__Bagian Latihan__
A - Salin tanpa perubahan bagian teks tentang kondisi perempuan di Indonesia yang dimulai dengan kata-kata "Kondisi perempuan di" dan berakhir dengan "perempuan dan laki-laki.".
B - Dalam teks tentang kondisi perempuan di Indonesia, perempuan ditempatkan sebagai penanggung jawab pekerjaan apa menurut pandangan tradisional yang patriarkhis?
C - Tulis lanjutan teks tentang kondisi perempuan di Indonesia, dimulai setelah kalimat terakhir yang ditampilkan.
──────── Kutipan Terpilih ────────
Kondisi perempuan di indonesia masih memprihatinkan. Tingkat kekerasan di dalam rumah tangga masih tinggi, selain perlakuan yang tidak adil di masyarakat seperti kesempatan pendidikan, kesempatan kerja, kesempatan peningkatan karir dan sebagainya yang lebih mementingkan laki-laki. Hal ini terjadi karena ketidaksetaraan relasi antara perempuan dan laki-laki.
Perempuan desa juga mengalami sangat banyak hambatan dan kendala yang harus dihadapi, khususnya apabila mereka sangat miskin. Dalam pandangan tradisional yang patriarkhis, pembagian kerja antara perempuan dan laki-laki menempatkan perempuan sebagai penanggungjawab pekerjaan rumah tangga. Di samping kegiatan reproduksi yang tidak mungkin ditinggalkan. Beban perempuan semakin besar ketika ia juga harus ikut menanggung beban ekonomi keluarga sehingga waktu yang ia miliki untuk beristirahat cukup sangat sedikit dan hal itu mengganggu kesehatannya.
──────── Kumpulan Data ────────
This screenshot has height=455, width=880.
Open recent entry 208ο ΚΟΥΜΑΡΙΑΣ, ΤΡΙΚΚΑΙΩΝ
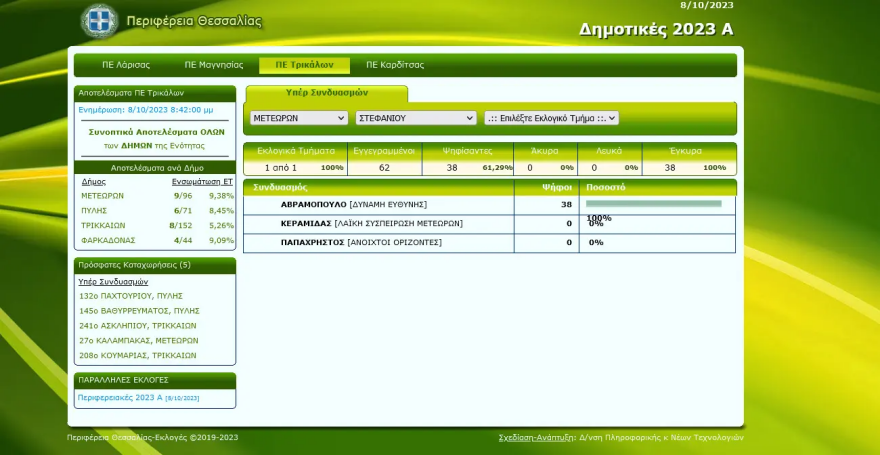(x=137, y=355)

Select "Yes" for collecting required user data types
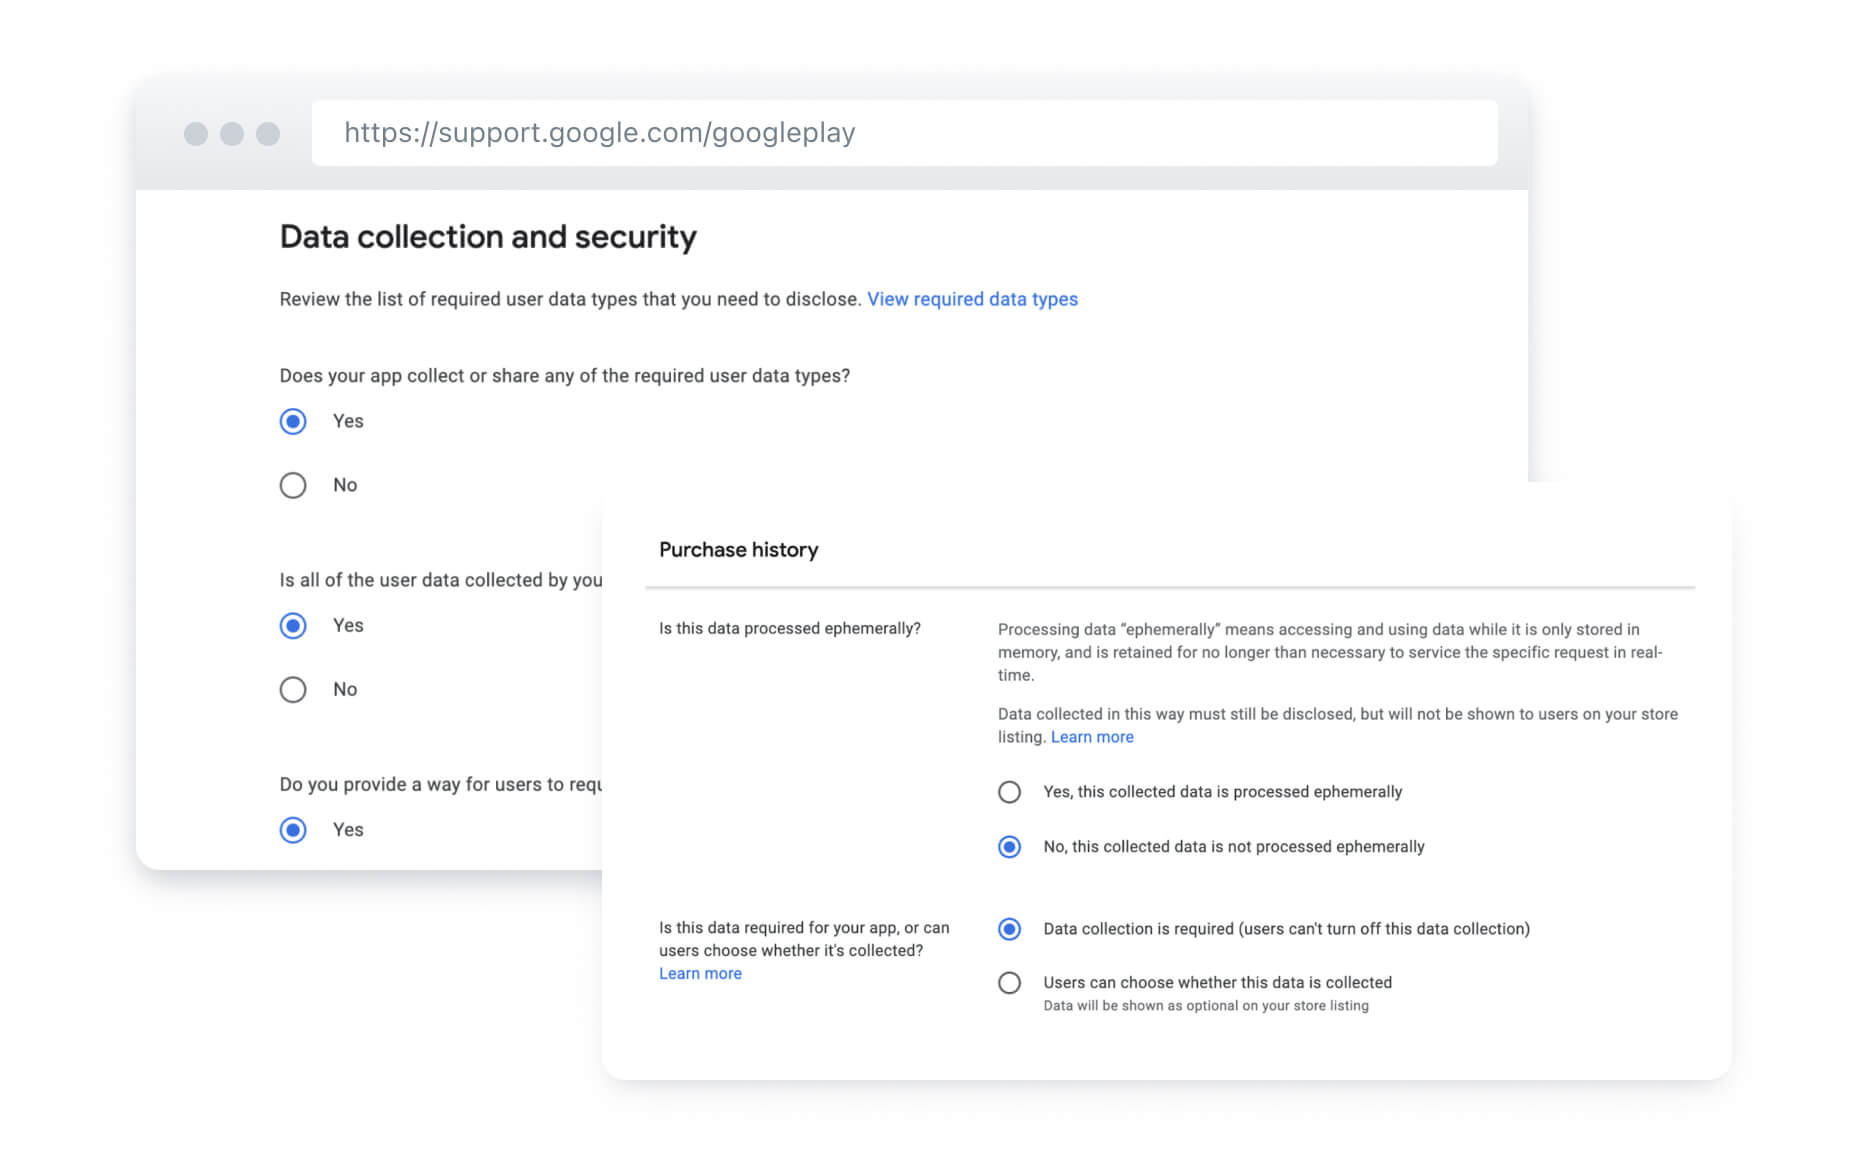[x=292, y=421]
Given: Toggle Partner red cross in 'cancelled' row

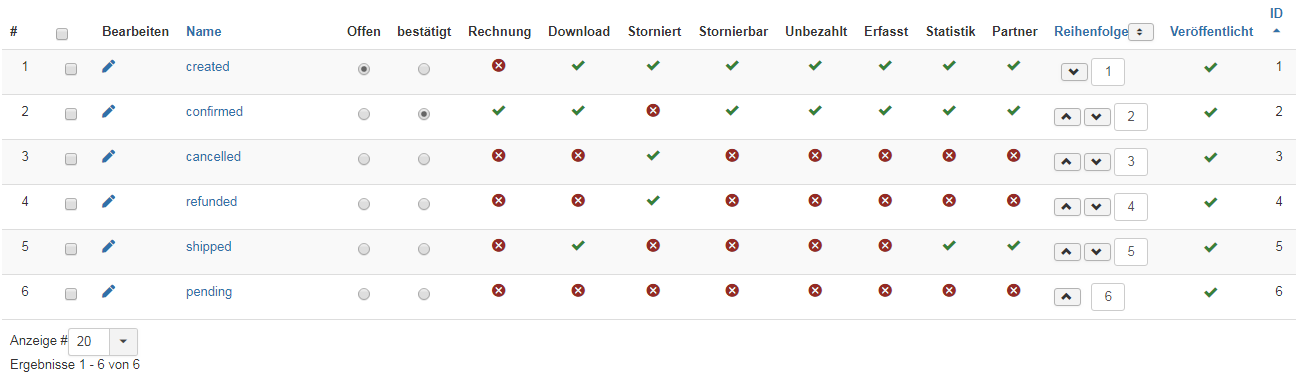Looking at the screenshot, I should (1013, 156).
────────
__Jawaban per Tugas__
A -
Kondisi perempuan di indonesia masih memprihatinkan. Tingkat kekerasan di dalam rumah tangga masih tinggi, selain perlakuan yang tidak adil di masyarakat seperti kesempatan pendidikan, kesempatan kerja, kesempatan peningkatan karir dan sebagainya yang lebih mementingkan laki-laki. Hal ini terjadi karena ketidaksetaraan relasi antara perempuan dan laki-laki.

B - Pekerjaan rumah tangga.

C -
Beban kegiatan yang begitu banyak menyebabkan perempuan tidak memiliki kesempatan berpartisipasi dalam ruang publik. Selain itu, partisipasi perempuan di ruang publik memang sangat dibatasi dan sedikit.
Bagi perempuan desa --yang melingkupi sekitar 60% dari perempuan di indonesia--, hal ini diperparah dengan tingkat ekonomi yang rendah. Kemiskinan di dalam rumah tangga membuat perempuan tersubordinasi akibat ketidaksetaraan dalam hal:
(1) akses terhadap sumber produktif, seperti tanah, modal, hak kepemilikan, kredit serta pendidikan dan pelatihan;
(2) kontrol terhadap penggunaan tenaga kerja keluarga;
(3) pembagian kerja yang tidak seimbang akibat adanya beban kerja reproduktif yang diemban perempuan;
(4) perbedaan konsumsi makanan, obat-obatan, pelayanan kesehatan, dan pendidikan; (5) dan perbedaan tanggungjawab dalam pengelolaan keuangan rumah tangga.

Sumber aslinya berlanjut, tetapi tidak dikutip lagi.